Think, Eat, Be Healthy

My Thoughts On Juicing

orange juice, fresh squeezed orange juice, glasses of orange juice

Fresh squeezed orange juice made with a citrus juicer retains all of its natural pulp and fiber. Beet or carrot juice made with a vegetable juicer has almost all of its health-promoting fiber removed.

Juicing Today

Juicing is popular among people who want to be healthy and get proper nutrition. Fresh vegetable juices have gained a dedicated following that is still growing and has many well-known advocates. Juicing has become a modern health phenomenon.

The basic process consists of tossing the desired vegetables into a juicer and then drinking the juice that comes out the other end. The premise is that you get all of the nutrients from the vegetables in a concentrated form that is easy and quick to digest and absorb. Juicing is often pushed as a sort of all-natural substitute for vitamin and mineral supplements. Being a dedicated whole food diet guy, I see several possible problems with this approach.

Problems With Juicing

Foremost in my mind is that many vitamins oxidize almost immediately upon any contact with the oxygen in air. Juicers, by design, pulverize vegetables into minute pieces and aerate the resulting juice. I have to wonder how much of the vitamin content of juiced vegetables remains available to the body after even a minute or two. This is why it is never a good idea to buy vegetable juices in jars at the store which may already be a week or more old. Eating a whole unpeeled carrot or beet, however, puts all of its nutrition into the body before it is broken up, making all of its nutrients available to us.

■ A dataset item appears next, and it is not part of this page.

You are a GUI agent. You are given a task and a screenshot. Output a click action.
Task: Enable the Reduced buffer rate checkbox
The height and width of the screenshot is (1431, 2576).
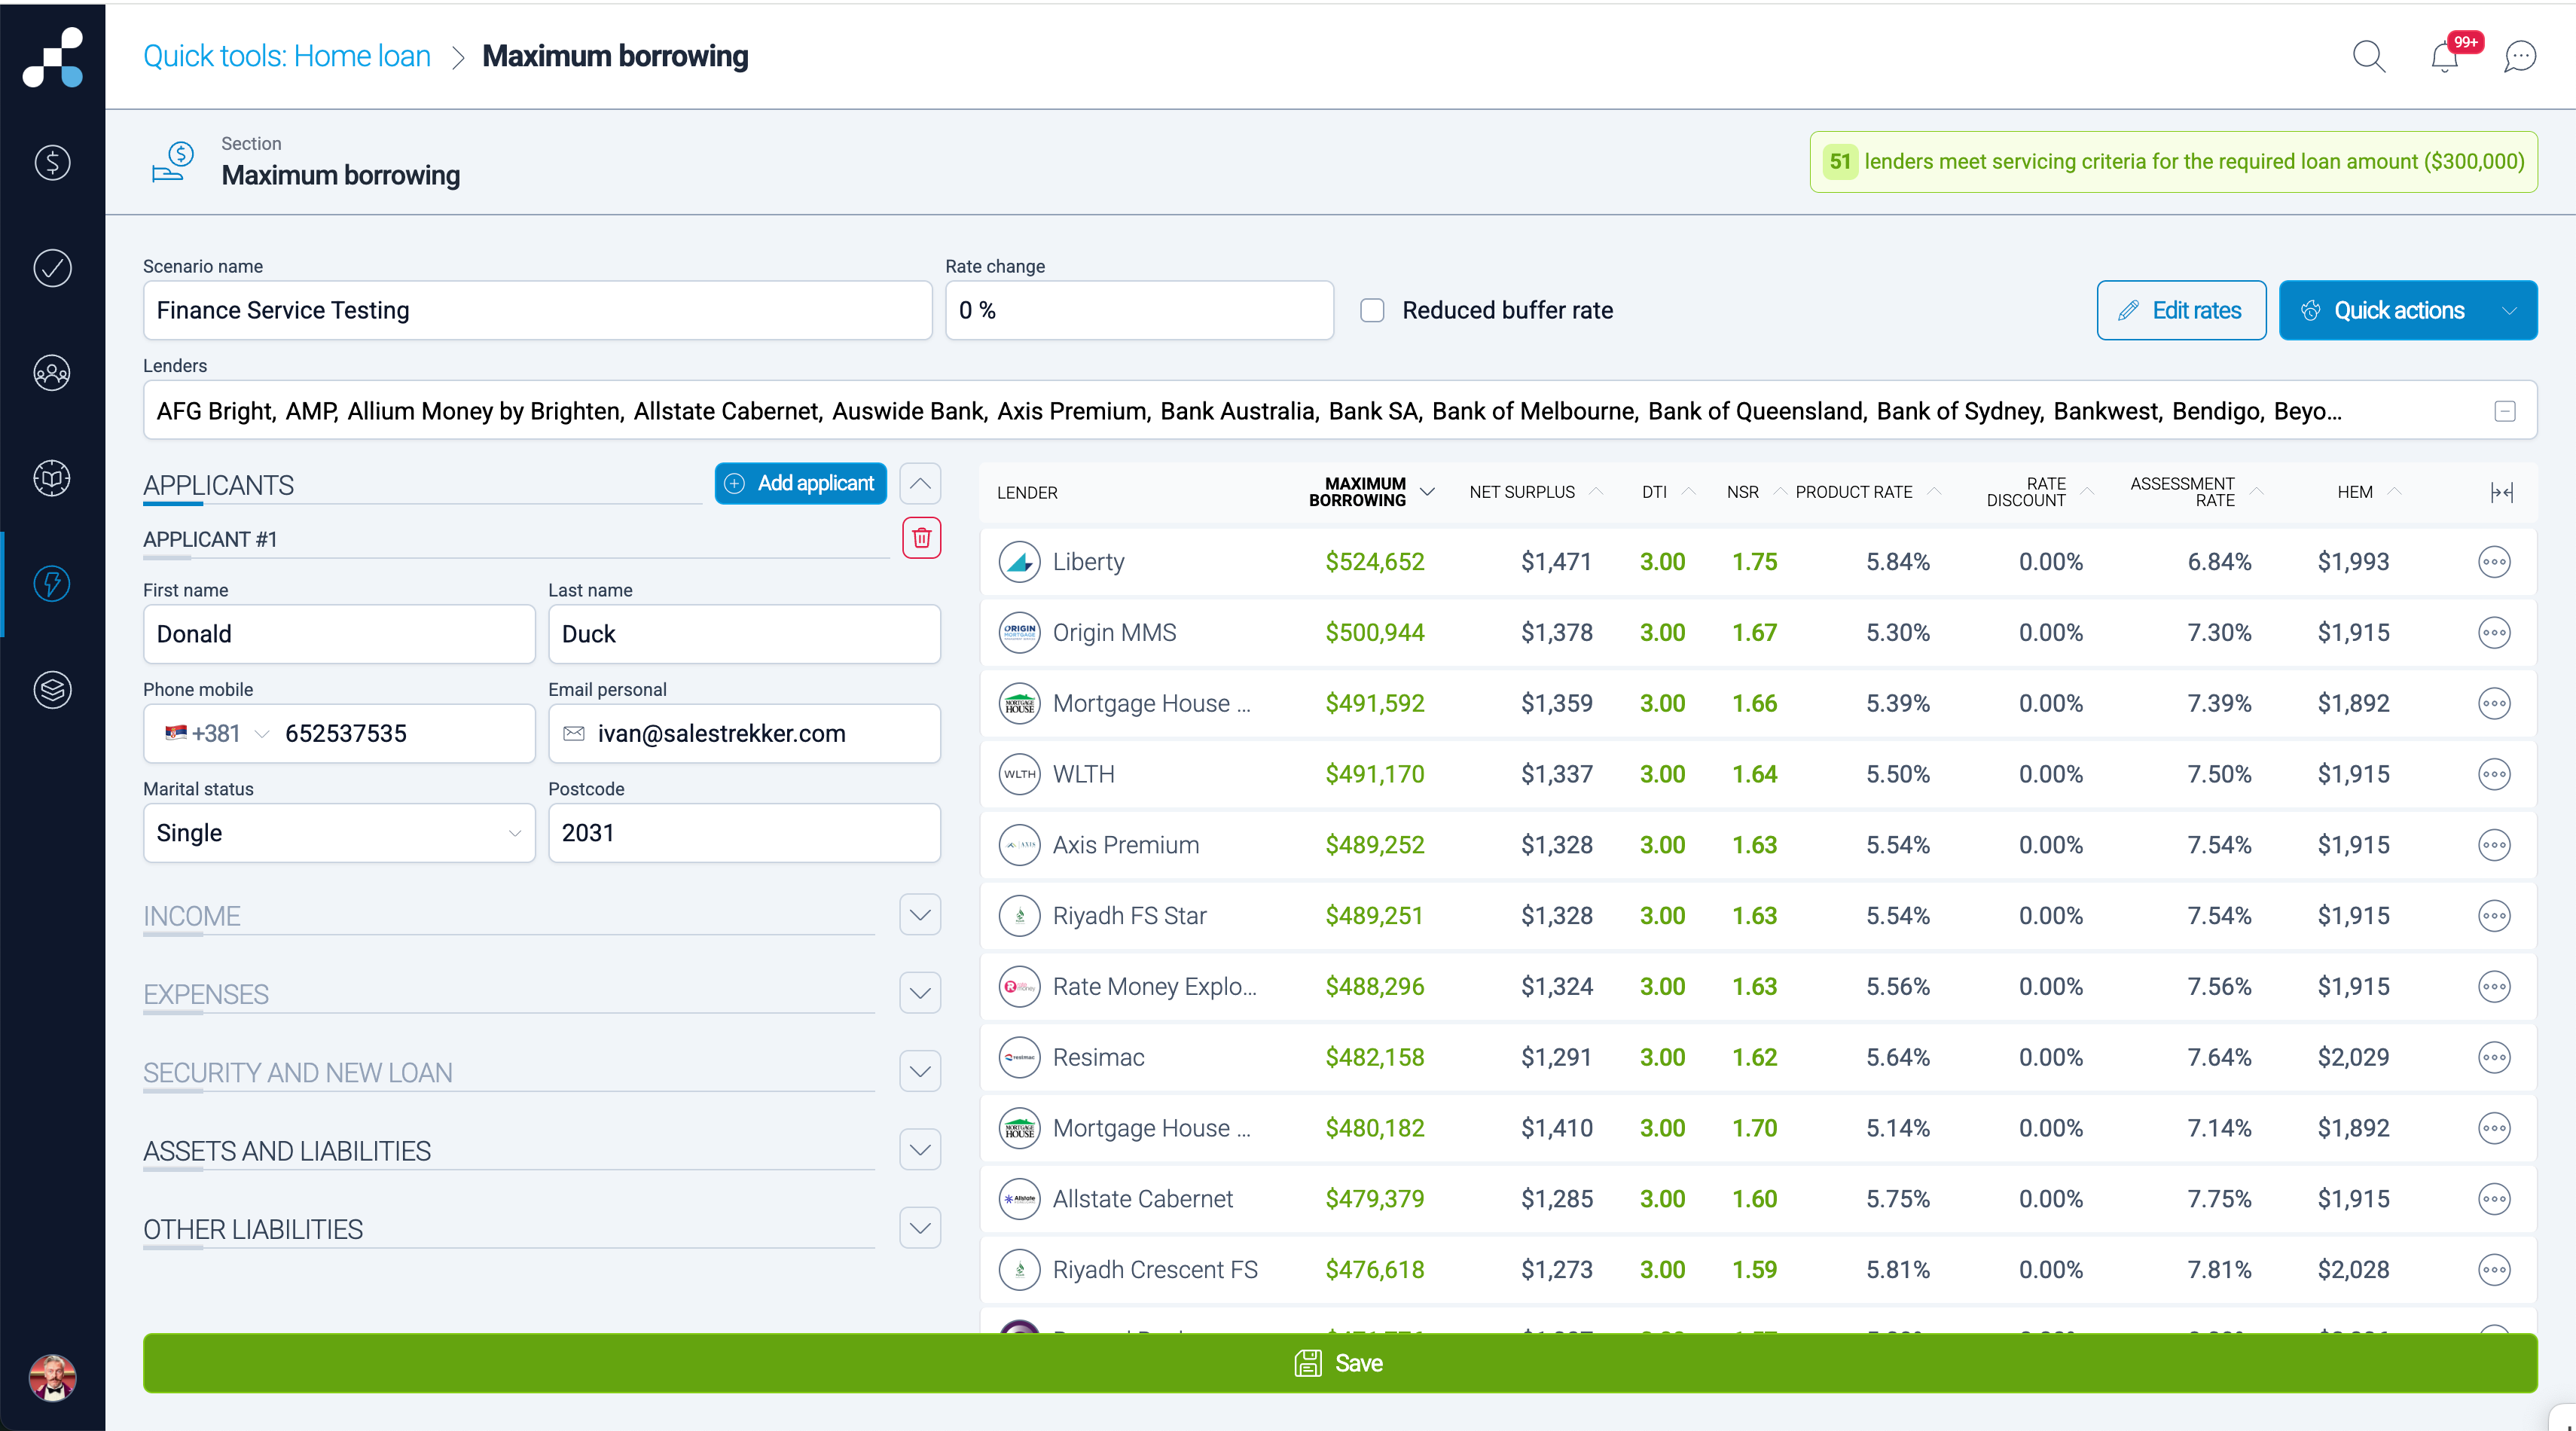[1372, 310]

Fiber is another issue with juices. We have all heard about the importance of getting plenty of fiber in our diet. Fiber slows absorption from the intestines, reducing or eliminating blood sugar and insulin spikes. Fiber bulks up our stools to keep things moving along through the intestines and makes elimination easier and more regular. Dietary fiber also binds to many toxins and carries them out of the body rather than letting them be absorbed. People eating high fiber diets tend to have healthier cholesterol levels and are less likely to be overweight. More fiber in the diet correlates to a lower risk of colon cancer. Juicers remove almost all of the naturally occurring fiber, leaving just the liquid. Why would we pay for great, fresh, healthy whole foods like beets, carrots and apples and then throw away such an important part of them?

I also see volume as a stumbling block for vegetable juice. How many carrots or beets or apples does it take to make a 4-5 ounce serving of juice? It often takes one whole vegetable to make one once or less of juice. Would you sit down and eat four or five whole carrots or beets or apples at one time? Is this a natural thing to do? Remember that our bodies are very good at self-regulating, maintaining very close tolerances for core temperature, blood insulin levels and salinity and levels of all vitamins and minerals. If we eat or drink 20-30 times more of a nutrient than our body needs, the excess nutrient is normally just eliminated in the urine or feces, not stored for later use. This is why we eliminate bright red, orange or yellow urine and feces after eating several beets or carrots or beta-carotene supplements but not after eating just one beet or carrot. It is just way more than our bodies can use and we might just as well throw our money into the toilet and flush it away.

Go To The Source

Rather than juicing vegetables, why not just eat the vegetables? Almost all of the commonly juiced vegetables and fruits can be eaten either raw or cooked. There is no need for an expensive, finicky and difficult to clean juicing machine. There is no loss of fiber or nutrients when vegetables are eaten whole.

When eating whole foods it is difficult to eat enough of any one nutrient to reach the “over the usable limit” point of excreting excess nutrients. We feel full and want to stop eating before we get there. This natural feeling of fullness when we have eaten enough also makes it much more difficult to become overweight on a healthy whole food diet.

For hundreds of thousands of years we ate only a whole food diet because it was the only diet available. Today there are many other options including juicing. I think that juicing is probably much less dangerous for our health than refined white flour or sugar or trans-fats and probably causes no real harm at all. I will still stick to my whole foods as the time-tested route to maximum health for our species.

2 thoughts on “My Thoughts On Juicing

  1. Wade Young

    Hi John…great getting back with you. Just found your card as I was using it as a bookmark in a book I had set down during the move. Great stuff with the juicing…really made me think.

  2. Michael Dahl

    I’ve never gotten into the juicing thing. The fruits and vegetables just seem more tasty as is. Thanks for laying out a concise case for why others should reconsider this fad that’s lasted far too long.